I’m always captured by the fall—its vibrant colors and cozy frame of mind help get me in the mood for short winter days, long winter nights and writing to the backdrop of gentle snow storms. Fall also puts me in the mood to pull out some of my favorite change-of-season picture books and rediscover why I love them. So for the next few weeks, I’m devoting Sensibility and Sense to some of my fall favorites. I invite you to join me as we take a closer look at these gems and see what makes them work so beautifully. My first pick is what I consider a picture-book-lover’s dream…
Bear Has a Story to Tell, by Philip C. Stead and Erin E. Stead (Roaring Brook Press, 2012)
In this book, the big, cuddly main character has a problem: he’s getting very sleepy but needs to tell a story. We discover his dilemma within the first two lines of the text…
“It was almost winter and Bear was getting sleepy. But first, Bear had a story to tell.”
For picture-book writers, establishing the problem that needs to be solved quickly is essential to the story. In the first two lines of text we learn the main character is Bear, he is getting sleepy, and he has a story to tell. That sets the stage for not only watching Bear work to solve his problem, but rooting for him on each page to get the job done. The author uses a host of other lovable characters to accomplish this, so by the time Bear creeps into his den for his nap, his story still untold, readers feel confident that Bear’s friends will want to listen to the story as soon as they are able. In this case, when spring arrives.

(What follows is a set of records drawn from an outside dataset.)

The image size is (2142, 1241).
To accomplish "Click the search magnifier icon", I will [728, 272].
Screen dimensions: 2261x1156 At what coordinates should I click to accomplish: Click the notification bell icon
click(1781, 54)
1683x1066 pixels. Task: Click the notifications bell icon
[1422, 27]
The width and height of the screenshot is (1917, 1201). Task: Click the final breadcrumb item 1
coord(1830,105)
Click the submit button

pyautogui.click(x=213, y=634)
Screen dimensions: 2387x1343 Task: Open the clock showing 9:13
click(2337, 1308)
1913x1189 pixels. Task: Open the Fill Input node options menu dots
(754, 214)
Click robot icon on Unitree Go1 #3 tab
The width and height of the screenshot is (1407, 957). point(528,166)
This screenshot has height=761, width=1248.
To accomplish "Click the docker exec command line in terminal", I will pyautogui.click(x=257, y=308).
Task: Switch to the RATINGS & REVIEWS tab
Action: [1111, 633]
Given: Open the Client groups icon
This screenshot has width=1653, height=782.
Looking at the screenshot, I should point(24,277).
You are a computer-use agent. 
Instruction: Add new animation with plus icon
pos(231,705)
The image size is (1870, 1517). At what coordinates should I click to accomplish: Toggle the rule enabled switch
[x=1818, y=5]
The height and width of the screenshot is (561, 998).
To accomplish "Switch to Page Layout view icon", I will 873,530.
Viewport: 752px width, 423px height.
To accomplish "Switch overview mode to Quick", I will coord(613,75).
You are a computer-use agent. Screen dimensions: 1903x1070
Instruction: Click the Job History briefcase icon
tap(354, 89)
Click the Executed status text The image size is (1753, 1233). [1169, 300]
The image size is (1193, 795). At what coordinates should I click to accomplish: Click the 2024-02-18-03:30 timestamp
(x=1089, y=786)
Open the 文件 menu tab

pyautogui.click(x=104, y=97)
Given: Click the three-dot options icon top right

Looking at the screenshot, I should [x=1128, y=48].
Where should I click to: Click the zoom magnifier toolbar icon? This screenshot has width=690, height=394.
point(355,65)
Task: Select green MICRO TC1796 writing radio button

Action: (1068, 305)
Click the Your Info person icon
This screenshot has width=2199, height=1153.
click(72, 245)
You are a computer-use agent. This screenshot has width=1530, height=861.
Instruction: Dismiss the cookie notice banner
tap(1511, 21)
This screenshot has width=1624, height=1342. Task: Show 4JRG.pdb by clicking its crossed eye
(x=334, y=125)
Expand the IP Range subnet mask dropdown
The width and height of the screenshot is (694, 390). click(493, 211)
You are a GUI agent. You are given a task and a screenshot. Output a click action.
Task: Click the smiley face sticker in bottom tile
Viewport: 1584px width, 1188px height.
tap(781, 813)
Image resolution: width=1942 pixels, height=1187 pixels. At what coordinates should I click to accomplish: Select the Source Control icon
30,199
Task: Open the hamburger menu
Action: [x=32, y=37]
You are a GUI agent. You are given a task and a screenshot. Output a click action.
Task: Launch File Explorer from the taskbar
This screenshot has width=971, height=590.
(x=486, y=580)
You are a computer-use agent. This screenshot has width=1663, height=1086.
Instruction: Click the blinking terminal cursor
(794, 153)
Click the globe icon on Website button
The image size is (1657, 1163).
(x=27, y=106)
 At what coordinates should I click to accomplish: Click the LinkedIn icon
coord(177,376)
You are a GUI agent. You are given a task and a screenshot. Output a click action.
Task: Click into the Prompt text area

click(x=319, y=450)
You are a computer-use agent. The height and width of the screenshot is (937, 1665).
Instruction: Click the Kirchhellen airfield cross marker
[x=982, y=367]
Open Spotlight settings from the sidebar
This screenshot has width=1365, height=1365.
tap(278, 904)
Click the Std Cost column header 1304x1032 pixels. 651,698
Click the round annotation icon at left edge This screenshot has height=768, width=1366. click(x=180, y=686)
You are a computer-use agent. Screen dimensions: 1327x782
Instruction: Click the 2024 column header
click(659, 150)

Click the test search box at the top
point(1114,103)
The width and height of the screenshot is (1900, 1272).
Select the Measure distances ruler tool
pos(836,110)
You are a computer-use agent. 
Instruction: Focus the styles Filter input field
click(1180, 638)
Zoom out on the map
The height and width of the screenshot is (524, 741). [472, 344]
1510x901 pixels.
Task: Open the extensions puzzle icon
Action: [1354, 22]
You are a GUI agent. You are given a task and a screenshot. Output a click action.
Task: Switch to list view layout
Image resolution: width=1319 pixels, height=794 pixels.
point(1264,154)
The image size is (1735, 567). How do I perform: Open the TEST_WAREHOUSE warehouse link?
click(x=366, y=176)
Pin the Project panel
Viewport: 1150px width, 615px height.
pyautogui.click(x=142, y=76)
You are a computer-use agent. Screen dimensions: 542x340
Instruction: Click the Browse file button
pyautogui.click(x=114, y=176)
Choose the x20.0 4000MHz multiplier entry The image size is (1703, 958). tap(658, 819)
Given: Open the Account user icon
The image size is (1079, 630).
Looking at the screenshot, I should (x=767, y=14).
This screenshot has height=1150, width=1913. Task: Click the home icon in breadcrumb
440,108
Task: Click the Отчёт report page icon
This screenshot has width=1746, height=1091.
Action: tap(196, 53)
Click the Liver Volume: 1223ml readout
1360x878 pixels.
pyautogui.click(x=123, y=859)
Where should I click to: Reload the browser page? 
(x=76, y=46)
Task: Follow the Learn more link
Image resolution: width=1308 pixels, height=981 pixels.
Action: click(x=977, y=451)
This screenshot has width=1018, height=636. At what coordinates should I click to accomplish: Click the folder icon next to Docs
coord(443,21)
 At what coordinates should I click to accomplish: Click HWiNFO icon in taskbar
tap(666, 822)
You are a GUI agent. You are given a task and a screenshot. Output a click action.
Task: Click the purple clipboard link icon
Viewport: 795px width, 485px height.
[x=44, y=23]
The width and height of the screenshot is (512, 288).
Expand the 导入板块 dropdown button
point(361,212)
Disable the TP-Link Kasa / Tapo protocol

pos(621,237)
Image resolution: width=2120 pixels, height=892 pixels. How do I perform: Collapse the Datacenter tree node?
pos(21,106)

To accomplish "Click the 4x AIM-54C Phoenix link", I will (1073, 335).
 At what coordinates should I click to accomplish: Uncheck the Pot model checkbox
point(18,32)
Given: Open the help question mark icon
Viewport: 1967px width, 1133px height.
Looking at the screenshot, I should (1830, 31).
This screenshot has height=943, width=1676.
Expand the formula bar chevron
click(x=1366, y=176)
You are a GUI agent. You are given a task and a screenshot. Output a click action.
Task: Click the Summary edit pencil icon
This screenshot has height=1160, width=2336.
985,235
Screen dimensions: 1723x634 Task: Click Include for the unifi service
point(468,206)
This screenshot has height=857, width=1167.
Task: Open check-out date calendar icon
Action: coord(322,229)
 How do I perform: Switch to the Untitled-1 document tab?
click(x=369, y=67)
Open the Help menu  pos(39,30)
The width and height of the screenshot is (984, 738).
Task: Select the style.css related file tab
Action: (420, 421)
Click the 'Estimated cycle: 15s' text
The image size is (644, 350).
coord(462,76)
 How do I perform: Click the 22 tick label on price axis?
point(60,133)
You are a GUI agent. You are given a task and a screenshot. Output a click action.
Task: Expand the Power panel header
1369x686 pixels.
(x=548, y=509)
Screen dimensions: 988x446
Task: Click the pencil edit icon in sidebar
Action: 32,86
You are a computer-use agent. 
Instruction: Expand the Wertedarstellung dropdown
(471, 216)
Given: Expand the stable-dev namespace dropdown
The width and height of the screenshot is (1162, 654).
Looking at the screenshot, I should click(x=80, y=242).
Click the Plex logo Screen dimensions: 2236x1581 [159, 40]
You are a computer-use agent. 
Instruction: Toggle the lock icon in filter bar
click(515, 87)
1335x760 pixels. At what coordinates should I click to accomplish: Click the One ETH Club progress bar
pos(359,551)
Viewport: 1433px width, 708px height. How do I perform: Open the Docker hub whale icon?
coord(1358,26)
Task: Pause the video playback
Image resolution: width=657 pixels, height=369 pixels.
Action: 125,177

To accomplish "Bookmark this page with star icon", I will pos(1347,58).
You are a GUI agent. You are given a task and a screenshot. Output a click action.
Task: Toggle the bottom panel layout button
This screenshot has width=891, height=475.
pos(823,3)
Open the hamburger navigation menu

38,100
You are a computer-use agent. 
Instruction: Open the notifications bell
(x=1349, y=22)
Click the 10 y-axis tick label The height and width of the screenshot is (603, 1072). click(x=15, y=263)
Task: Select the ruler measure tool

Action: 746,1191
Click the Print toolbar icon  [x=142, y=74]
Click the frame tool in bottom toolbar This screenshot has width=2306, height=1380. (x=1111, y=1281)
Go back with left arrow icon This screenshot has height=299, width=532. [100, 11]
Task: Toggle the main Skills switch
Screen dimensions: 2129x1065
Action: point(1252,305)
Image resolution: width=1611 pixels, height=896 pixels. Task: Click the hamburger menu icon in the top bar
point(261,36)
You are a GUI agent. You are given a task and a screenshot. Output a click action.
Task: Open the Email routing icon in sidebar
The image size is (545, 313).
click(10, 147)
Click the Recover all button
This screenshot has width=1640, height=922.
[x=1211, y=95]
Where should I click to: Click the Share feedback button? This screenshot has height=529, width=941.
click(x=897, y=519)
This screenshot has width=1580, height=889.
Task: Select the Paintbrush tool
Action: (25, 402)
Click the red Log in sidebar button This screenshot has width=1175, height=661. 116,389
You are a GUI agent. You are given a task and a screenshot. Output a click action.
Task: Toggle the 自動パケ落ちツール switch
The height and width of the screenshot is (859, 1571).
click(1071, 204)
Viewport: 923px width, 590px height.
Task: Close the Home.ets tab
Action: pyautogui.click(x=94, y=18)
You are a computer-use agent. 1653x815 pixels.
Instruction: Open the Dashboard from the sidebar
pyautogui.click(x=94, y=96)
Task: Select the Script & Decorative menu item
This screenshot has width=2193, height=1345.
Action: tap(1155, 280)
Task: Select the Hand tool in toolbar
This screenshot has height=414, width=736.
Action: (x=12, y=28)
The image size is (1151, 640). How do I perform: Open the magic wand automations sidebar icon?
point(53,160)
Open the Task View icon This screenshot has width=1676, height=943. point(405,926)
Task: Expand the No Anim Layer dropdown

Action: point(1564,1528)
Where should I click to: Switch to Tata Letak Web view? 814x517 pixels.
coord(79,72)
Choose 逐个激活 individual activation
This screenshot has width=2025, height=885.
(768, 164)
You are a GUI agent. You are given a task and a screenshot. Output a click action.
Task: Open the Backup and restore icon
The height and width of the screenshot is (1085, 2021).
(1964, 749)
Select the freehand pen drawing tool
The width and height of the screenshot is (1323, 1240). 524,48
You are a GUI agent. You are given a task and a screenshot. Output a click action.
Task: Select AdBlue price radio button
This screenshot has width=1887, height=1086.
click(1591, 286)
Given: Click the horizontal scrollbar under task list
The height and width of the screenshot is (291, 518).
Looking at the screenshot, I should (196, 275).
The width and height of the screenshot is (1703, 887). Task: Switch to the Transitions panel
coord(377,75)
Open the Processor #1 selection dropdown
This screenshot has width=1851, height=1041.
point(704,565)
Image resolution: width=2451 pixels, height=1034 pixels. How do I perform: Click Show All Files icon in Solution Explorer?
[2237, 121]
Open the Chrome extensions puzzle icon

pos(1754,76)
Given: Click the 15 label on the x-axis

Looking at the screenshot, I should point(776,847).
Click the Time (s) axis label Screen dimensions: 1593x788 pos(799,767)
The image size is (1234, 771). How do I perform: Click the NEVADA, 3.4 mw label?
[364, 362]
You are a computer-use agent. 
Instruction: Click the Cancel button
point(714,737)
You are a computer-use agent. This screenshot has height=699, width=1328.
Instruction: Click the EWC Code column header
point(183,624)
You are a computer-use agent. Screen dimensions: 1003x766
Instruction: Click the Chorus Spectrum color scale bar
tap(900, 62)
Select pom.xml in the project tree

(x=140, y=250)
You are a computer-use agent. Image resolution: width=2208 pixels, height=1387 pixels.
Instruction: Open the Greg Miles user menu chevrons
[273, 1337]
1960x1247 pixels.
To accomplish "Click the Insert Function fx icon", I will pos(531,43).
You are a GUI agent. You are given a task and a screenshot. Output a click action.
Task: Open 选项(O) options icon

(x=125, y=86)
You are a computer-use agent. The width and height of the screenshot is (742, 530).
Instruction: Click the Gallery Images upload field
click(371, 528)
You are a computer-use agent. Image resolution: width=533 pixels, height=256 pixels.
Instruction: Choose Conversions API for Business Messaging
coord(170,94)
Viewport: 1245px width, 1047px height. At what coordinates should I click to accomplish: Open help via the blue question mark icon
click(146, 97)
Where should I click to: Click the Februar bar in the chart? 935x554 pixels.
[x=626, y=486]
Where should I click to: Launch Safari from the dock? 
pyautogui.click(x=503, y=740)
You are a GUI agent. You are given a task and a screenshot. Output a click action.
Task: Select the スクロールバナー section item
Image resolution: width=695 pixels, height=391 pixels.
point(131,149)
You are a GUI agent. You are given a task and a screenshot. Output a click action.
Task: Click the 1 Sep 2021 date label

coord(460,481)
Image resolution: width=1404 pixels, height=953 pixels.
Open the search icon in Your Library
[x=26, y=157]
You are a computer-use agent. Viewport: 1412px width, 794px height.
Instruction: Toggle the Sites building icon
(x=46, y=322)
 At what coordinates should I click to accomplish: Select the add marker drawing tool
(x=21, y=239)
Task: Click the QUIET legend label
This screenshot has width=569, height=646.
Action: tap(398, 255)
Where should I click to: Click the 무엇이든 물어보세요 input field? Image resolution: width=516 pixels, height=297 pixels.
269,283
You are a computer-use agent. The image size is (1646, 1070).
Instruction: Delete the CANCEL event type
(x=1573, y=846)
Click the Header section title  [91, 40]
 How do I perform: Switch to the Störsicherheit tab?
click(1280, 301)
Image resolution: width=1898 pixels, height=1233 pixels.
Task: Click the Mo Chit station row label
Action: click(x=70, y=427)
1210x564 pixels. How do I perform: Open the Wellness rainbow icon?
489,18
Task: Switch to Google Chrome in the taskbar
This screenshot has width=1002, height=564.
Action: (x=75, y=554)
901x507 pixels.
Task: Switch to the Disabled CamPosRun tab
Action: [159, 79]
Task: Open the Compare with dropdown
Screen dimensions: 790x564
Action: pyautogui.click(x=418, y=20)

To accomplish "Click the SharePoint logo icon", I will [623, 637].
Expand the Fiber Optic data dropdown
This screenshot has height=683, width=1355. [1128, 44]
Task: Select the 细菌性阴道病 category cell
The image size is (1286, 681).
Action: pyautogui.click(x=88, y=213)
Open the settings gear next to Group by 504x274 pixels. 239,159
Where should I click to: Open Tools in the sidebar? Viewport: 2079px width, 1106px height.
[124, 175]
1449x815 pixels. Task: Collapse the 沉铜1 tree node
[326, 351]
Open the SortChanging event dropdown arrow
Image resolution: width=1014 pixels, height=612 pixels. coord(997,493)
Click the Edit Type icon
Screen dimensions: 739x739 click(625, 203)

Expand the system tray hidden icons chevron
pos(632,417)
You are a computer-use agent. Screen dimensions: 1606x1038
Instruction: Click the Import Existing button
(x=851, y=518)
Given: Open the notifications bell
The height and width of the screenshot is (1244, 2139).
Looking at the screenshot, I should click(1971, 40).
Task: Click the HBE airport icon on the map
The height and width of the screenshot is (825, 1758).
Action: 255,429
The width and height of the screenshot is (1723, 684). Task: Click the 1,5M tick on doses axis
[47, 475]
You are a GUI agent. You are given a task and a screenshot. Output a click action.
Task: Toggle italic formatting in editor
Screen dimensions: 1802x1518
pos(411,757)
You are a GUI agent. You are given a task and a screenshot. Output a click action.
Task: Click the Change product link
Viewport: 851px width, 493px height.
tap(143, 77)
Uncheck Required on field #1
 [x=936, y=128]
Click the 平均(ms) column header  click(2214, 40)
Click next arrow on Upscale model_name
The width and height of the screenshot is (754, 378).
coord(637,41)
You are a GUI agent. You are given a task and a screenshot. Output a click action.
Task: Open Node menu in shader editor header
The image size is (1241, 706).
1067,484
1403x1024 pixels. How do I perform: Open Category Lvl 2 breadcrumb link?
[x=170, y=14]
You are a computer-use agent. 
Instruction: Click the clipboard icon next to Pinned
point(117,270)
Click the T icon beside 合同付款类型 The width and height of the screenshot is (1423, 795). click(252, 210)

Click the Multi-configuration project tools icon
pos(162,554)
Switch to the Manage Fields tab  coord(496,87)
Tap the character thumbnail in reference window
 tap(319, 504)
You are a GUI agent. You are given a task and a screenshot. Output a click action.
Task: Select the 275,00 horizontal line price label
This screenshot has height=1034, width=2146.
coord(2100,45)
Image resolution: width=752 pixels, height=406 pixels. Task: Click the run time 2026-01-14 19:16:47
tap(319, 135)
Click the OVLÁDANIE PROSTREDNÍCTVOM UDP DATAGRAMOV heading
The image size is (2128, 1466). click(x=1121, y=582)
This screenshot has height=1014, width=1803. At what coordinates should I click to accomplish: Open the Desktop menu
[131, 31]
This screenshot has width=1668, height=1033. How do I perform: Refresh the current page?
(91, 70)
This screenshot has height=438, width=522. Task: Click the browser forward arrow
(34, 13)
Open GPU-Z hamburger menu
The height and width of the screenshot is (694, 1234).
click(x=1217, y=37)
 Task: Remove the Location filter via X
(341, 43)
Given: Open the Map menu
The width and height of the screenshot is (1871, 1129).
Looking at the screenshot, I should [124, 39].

So we’ve got a problem, an easy-to-love main character to root for, and friends to help him on his journey. It’s the perfect cast of characters to tell a story about the true meaning of friendship and the importance of putting the needs of others first. Bear’s kindness to each of his friends, even though it makes it more difficult to solve his own problem, is in the end what endears him to us even more.
The story becomes quiet and thoughtful in the middle, as the first winter snowflakes fall and Bear heads towards his den. The reader feels the story slowing down, just as Bear is slowing down for his long winter nap. The pacing here is spot-on in both picture and text. When the sun returns, Bear awakens and again becomes the helper, as each of his friends come back from far away or from a deep sleep. The story ends with each friend returning all of Bear’s favors by helping him remember his story. The book makes a complete circle, ending with the exact same text that began Bear’s tale…
“It was almost winter and Bear was getting sleepy.”
The illustrations match the warmth of the text, with soft colors and lines, and the subtle yet meaningful expressions on the faces of Bear, Mouse, Duck, Frog and Mole. I love how the illustrator perfectly captures autumn and brings on spring with simple changes…sunshine, mud and few small hints of green, keeping with the overall tone of the story.
So if you’re looking for the perfect fall picture book, pick up Bear Has a Story to Tell. You’ll be glad you did!
Sensibility- Fall picture books encourage us to reflect and remember the year that is ending and to look forward to the one that is soon to begin.
Sense- Learning by example is one of the best ways to increase knowledge. Take time to analyze picture books that really speak to you and to the children in your life. Keep a list of the ones you like best and what makes them work.
What are some of your favorite fall picture books?